Task requirements
In every one of the records below, swap "Where is" for "Where can I find" and give the lines again with nothing else changed. Leave the pictures out of your answer.

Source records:
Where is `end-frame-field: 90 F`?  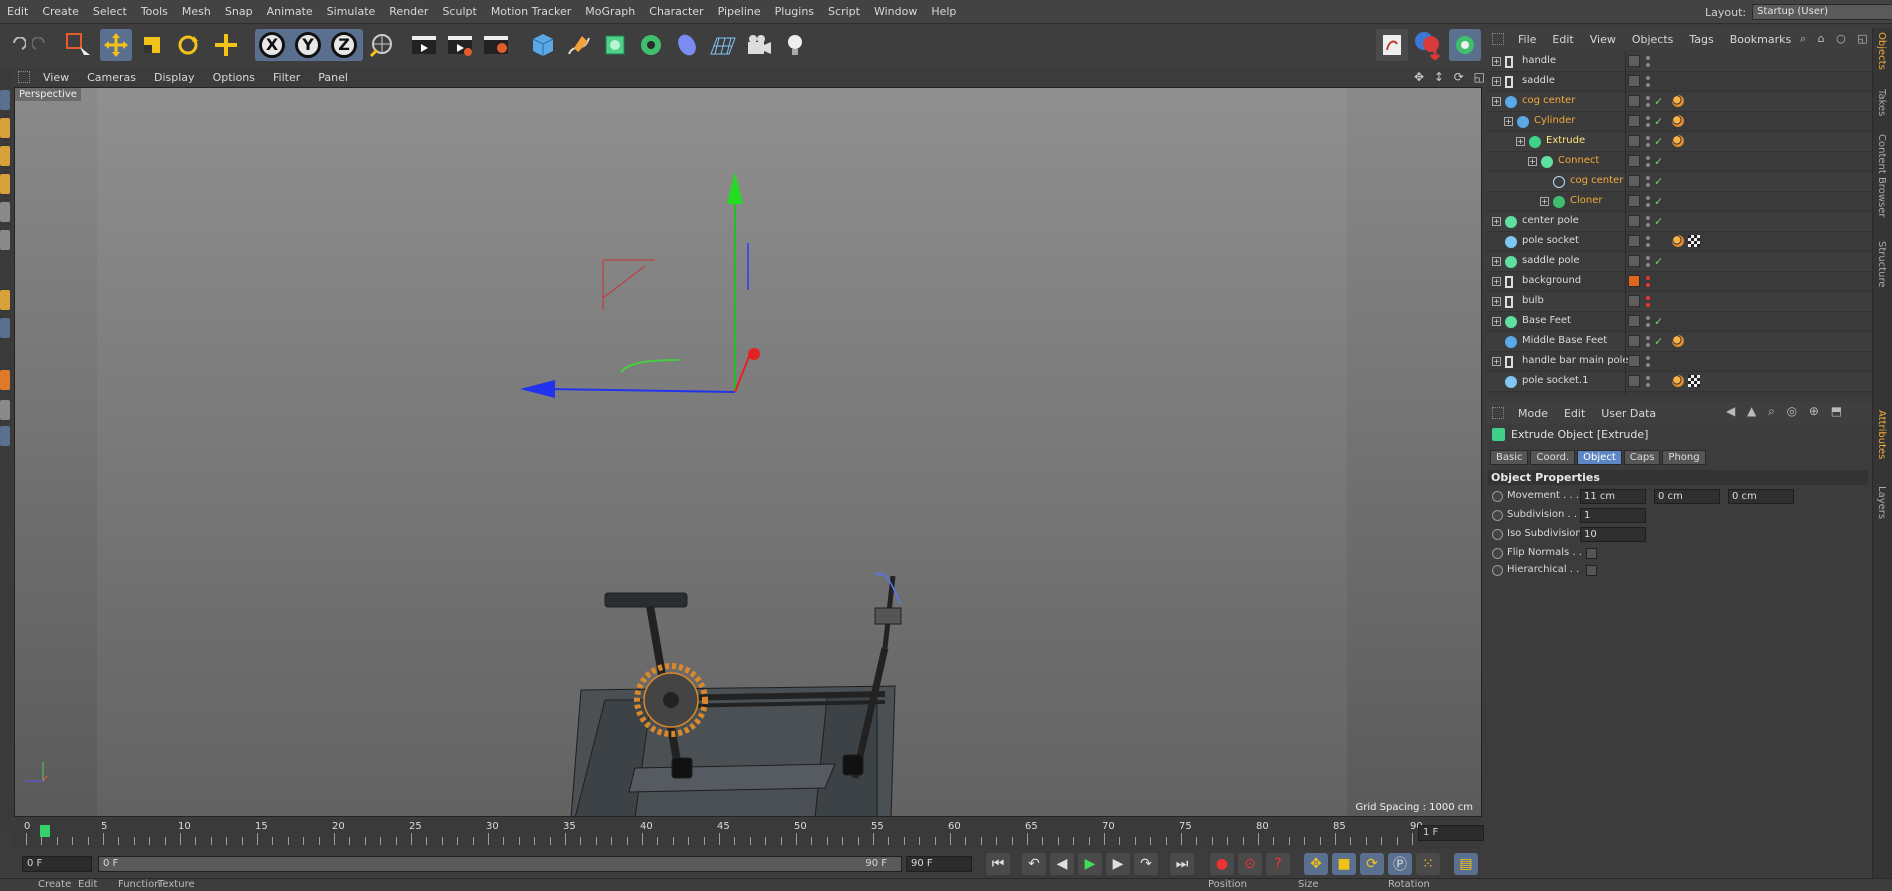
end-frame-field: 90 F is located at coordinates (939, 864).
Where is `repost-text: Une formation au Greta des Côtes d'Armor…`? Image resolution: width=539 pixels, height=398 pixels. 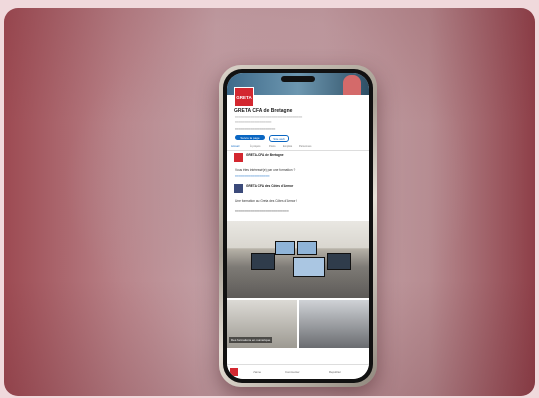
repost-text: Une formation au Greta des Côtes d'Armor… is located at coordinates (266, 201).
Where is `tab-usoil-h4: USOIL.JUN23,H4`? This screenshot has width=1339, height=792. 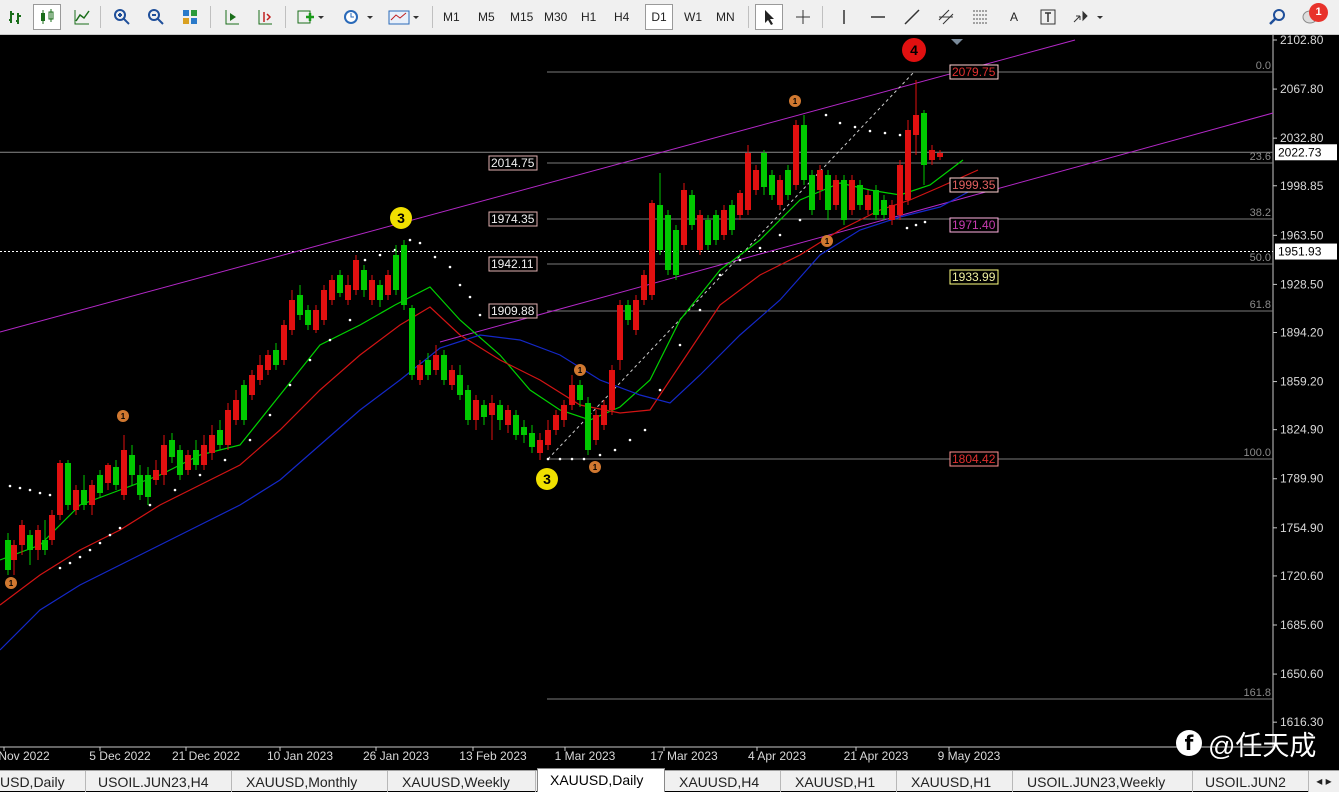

Solution to this problem
Where can I find `end-frame-field: 90 F`?  
end-frame-field: 90 F is located at coordinates (939, 864).
Where can I find `repost-text: Une formation au Greta des Côtes d'Armor…`? Image resolution: width=539 pixels, height=398 pixels. 
repost-text: Une formation au Greta des Côtes d'Armor… is located at coordinates (266, 201).
Where can I find `tab-usoil-h4: USOIL.JUN23,H4`? This screenshot has width=1339, height=792. 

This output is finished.